**EXERCISE BRIEF**.
Return the passage of the Liesel Carritt text starting at "- Born: Liesel" and ending at "Noel Carritt (1933-1941)", copied word for word.

**TEXT SECTION**.
- Born: Liesel Mottek 1913 Germany
- Died: 1982 (aged 68–69) East Germany
- Occupations: Teacher, translator, soldier
- Organization: International brigades
- Known for: Anti-fascist, communist revolutionary
- Political party: Communist Party of Great Britain
- Spouse: Noel Carritt (1933-1941)
- Father: Heinrik (Heinz) Mottek
- Family: Carritt family

= Liesel Carritt =

German teacher

Liesel Carritt (née Mottek; 20 October 1913 – 13 September 1982) was a German teacher, translator, refugee, and later a communist revolutionary who fought against fascism alongside the International Brigades during the Spanish Civil War. As a teenager, Liesel and her German-Jewish family fled the Nazis and came to Oxford, England, where local people rescued them by providing them with the necessary financial security to ensure that the British government would not deport them back into the hands of the Nazis. Her father was the former senior editor of Weimar Germany's main liberal newspaper, the Frankfurter Zeitung.

In 1933 Liesel entered into a marriage of convenience with a fellow communist activist called Noel Carritt. Noel was the son of the Oxford University professor Edgar Carritt and a member of the famous Oxford based Carritt family, notable for its Marxist and anti-fascist politics. Come the beginning of the Spanish Civil War, Liesel, her husband Noel, and her brother in-law Anthony Carritt, all joined the International Brigades and fought against fascist forces led by Francisco Franco and backed by Hitler and Mussolini. At first she fought as a soldier on the frontlines before the government decided to bar women from being frontline soldiers, so she instead became a language translator.

**DATA PROVIDED**.

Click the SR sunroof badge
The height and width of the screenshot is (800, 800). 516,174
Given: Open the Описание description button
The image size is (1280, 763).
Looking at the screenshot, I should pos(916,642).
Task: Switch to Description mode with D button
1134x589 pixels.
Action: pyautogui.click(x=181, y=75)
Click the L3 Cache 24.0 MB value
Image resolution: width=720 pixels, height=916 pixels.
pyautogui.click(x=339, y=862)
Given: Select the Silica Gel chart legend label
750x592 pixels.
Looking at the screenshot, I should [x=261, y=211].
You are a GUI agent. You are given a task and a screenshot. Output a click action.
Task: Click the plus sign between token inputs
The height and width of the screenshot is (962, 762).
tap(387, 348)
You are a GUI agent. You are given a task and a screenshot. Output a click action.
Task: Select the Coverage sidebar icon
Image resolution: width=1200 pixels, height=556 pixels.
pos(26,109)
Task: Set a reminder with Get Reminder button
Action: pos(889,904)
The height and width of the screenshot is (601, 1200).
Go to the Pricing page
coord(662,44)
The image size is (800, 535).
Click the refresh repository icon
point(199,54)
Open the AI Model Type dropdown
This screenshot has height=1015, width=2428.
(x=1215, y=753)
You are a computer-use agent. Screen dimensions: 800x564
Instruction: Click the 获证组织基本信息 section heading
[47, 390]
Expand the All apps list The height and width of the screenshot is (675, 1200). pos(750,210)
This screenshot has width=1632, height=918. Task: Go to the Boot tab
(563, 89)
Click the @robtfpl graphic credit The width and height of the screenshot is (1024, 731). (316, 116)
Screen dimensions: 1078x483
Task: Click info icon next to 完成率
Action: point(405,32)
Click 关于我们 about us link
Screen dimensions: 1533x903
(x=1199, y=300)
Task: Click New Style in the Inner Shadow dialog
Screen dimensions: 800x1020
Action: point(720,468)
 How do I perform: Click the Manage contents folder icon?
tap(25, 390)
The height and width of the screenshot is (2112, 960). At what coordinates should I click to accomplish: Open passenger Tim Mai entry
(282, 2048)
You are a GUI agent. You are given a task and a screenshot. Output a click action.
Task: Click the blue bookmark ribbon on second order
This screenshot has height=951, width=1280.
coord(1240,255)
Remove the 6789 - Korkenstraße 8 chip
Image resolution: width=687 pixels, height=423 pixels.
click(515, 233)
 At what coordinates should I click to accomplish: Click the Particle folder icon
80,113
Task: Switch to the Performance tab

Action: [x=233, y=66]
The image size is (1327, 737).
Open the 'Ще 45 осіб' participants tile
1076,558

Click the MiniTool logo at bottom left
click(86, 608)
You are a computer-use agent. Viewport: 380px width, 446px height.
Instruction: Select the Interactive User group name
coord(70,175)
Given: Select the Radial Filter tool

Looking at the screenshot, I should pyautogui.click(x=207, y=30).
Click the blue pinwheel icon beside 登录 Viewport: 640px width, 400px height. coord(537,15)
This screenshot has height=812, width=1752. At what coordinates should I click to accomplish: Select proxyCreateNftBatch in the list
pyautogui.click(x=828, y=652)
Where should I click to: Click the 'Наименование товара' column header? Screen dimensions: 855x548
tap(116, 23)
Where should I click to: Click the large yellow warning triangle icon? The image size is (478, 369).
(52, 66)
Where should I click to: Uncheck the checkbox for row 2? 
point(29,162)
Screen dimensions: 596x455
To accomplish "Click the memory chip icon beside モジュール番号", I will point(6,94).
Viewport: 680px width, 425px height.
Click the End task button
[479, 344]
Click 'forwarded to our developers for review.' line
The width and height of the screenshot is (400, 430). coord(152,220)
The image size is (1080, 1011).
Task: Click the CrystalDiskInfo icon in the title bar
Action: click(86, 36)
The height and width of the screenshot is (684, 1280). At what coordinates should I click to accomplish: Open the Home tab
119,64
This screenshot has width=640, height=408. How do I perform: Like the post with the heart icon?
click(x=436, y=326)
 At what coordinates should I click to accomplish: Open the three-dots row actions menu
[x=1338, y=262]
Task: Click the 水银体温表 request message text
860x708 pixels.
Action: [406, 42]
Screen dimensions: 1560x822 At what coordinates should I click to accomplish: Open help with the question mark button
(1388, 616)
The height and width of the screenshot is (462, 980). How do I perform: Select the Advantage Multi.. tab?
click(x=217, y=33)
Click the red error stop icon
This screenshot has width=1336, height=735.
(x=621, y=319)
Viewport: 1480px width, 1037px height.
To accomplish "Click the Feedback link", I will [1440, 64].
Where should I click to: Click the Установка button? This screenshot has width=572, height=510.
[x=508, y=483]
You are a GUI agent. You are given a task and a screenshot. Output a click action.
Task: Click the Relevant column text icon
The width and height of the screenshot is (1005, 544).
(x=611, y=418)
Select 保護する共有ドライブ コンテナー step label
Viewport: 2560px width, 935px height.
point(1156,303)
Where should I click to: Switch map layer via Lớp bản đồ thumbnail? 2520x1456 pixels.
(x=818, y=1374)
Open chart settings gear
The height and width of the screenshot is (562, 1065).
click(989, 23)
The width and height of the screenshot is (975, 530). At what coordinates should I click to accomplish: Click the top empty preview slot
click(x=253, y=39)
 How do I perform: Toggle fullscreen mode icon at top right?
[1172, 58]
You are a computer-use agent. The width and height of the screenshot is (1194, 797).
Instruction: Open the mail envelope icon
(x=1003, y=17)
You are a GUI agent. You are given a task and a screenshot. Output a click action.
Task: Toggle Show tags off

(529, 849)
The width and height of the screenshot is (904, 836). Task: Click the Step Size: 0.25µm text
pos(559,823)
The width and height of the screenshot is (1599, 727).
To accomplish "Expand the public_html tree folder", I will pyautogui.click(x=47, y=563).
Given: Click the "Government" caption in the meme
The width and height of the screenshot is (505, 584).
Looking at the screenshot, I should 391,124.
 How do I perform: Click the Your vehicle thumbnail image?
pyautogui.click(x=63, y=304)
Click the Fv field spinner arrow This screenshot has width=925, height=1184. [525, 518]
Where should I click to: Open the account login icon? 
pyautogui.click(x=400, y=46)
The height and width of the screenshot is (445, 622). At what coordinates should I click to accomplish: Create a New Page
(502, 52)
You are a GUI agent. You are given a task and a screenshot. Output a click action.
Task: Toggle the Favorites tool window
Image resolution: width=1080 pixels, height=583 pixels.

**COMPLETED EXERCISE**.
- Born: Liesel Mottek 1913 Germany
- Died: 1982 (aged 68–69) East Germany
- Occupations: Teacher, translator, soldier
- Organization: International brigades
- Known for: Anti-fascist, communist revolutionary
- Political party: Communist Party of Great Britain
- Spouse: Noel Carritt (1933-1941)